Start by installing Rhubarb using `pip`.

```
pip install pyrhubarb
```

### Usage

Create a `boto3` session.

```python
import boto3
session = boto3.Session()
```

#### Call Rhubarb

Local file

```python
from rhubarb import DocAnalysis

da = DocAnalysis(file_path="./path/to/doc/doc.pdf",
boto3_session=session)
resp = da.run(message="What is the employee's name?")
resp
```

With file in Amazon S3

```python
from rhubarb import DocAnalysis

da = DocAnalysis(file_path="s3://path/to/doc/doc.pdf",
boto3_session=session)
resp = da.run(message="What is the employee's name?")
resp
```

#### Video Analysis

```python
from rhubarb import VideoAnalysis
import boto3

session = boto3.Session()

# Initialize video analysis with a video in S3
va = VideoAnalysis(
file_path="s3://my-bucket/my-video.mp4",
boto3_session=session
)

# Ask questions about the video
response = va.run(message="What is happening in this video?")
print(response)
```

#### Large Document Processing

Rhubarb supports processing documents with more than 20 pages using a sliding window approach. This feature is particularly useful when working with Claude models, which have a limitation of processing only 20 pages at a time.

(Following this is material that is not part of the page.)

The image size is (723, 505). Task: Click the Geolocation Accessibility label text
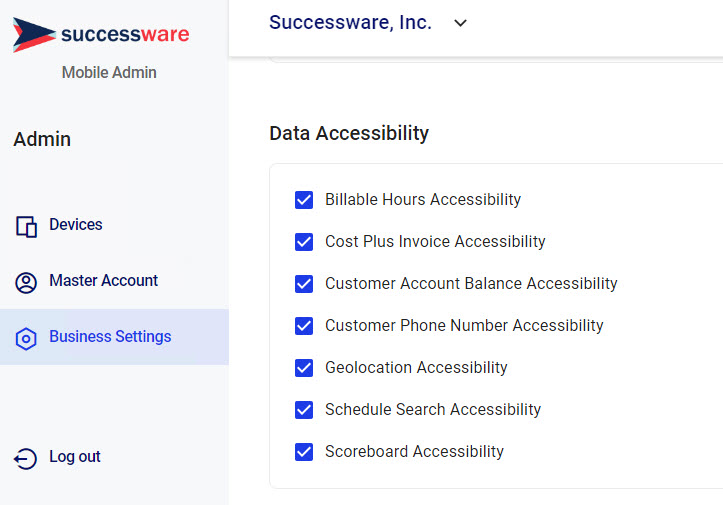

To enable this feature, set `sliding_window_overlap` to a value between 1 and 10 when creating a `DocAnalysis` object:

```python
doc_analysis = DocAnalysis(
file_path="path/to/large-document.pdf",
boto3_session=session,
sliding_window_overlap=2 # Number of pages to overlap between windows (1-10)
)
```

When the sliding window approach is enabled, Rhubarb will:
1. Break the document into chunks of 20 pages
2. Process each chunk separately
3. Combine the results from all chunks

Note: The sliding window technique is not yet supported for document classification. When using classification with large documents, only the first 20 pages will be considered.

For more details, see the [Large Document Processing Cookbook](cookbooks/2-large-document-processing.ipynb).

For more usage examples see [cookbooks](./cookbooks/).

## Security

See [CONTRIBUTING](CONTRIBUTING.md#security-issue-notifications) for more information.

## License

This project is licensed under the Apache-2.0 License.